MR: We like the guys that have been part of this nucleus since the beginning. We have great leadership from the front office, to the clubhouse, all the way to the minor leagues. We've been able to build a world class organization here in DC that the fans have really come to enjoy. Hearing complaints about how the team is assembled makes me happy to see, because there was a time when losing was acceptable. Now it isn't and I take great pride in being a part of that process to bring a winning standard to this city. It's on all of us to uphold that standard that the fans deserve. Unfortunately, we've had a rough run of injuries to a lot of our key players. When you're trying to win now and prepare for the future, it’s a delicate balance. We like the guys we had going in and I still feel that way. With regards to the injuries, and I told DM this, you know, 'next man up.' And he knows that. And our players know that. I have full confidence in our group here that we're going to do special things. The ball just has to bounce our way, which it will. Just have to keep the faith and battle trough. That's just baseball.

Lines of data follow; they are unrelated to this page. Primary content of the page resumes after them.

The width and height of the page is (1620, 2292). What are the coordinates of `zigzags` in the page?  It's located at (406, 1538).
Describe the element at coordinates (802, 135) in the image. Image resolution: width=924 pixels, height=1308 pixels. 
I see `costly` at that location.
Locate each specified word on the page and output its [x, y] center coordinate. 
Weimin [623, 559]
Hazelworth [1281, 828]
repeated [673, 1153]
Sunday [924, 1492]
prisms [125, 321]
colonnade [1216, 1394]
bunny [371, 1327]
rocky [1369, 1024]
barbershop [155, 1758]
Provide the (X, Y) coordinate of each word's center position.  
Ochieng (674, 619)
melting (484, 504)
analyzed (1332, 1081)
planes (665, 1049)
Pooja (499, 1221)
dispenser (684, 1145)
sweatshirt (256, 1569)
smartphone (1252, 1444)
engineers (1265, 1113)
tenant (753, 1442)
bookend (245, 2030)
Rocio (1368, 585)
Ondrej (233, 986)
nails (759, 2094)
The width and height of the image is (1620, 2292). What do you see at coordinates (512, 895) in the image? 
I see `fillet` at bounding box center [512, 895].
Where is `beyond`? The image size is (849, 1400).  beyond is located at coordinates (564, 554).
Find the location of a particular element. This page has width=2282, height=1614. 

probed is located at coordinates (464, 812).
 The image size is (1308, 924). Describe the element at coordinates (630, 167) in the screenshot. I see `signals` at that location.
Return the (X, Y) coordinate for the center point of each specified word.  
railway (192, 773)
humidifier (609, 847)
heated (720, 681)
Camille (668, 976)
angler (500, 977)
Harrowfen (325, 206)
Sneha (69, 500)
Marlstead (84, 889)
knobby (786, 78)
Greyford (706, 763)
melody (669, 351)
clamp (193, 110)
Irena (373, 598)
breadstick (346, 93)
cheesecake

Am I wrong on any of this? I mean these managers and GMs are politicians. They give you these bogus lines that mean nothing, because what, you expect them to give you raw feelings and emotion, and throw people under the bus? They have a job they're trying to preserve. You know, we once had a football coach in DC who once said after a loss "I feel like I'm the worst football coach in America." He got canned a couple weeks later. The players play the game. I have seen no evidence of bad blood in the clubhouse, which is DM's sole responsibility. We lost Kendrick, our stellar utility man for the season months ago. How are we supposed to be 'prepared' for that? And should we have had a contingency plan for when our MVP-level best player plays like crap for 80% of the season? Please. Injuries are the reason why we are here, but I put the burden squarely on the shoulder of the players on the field to find a way out, regardless of who they are. All the injuries have subsided for the most part anyway. Murphy, Stras, Eaton, Wieters, Zim are all back now and need to do this themselves. Dusty, Bochy, Aaron Boone, or the (all-of-the-sudden) great Gabe Kapler (lol) won't save us. Message to the guys in spikes: GET THE JOB DONE.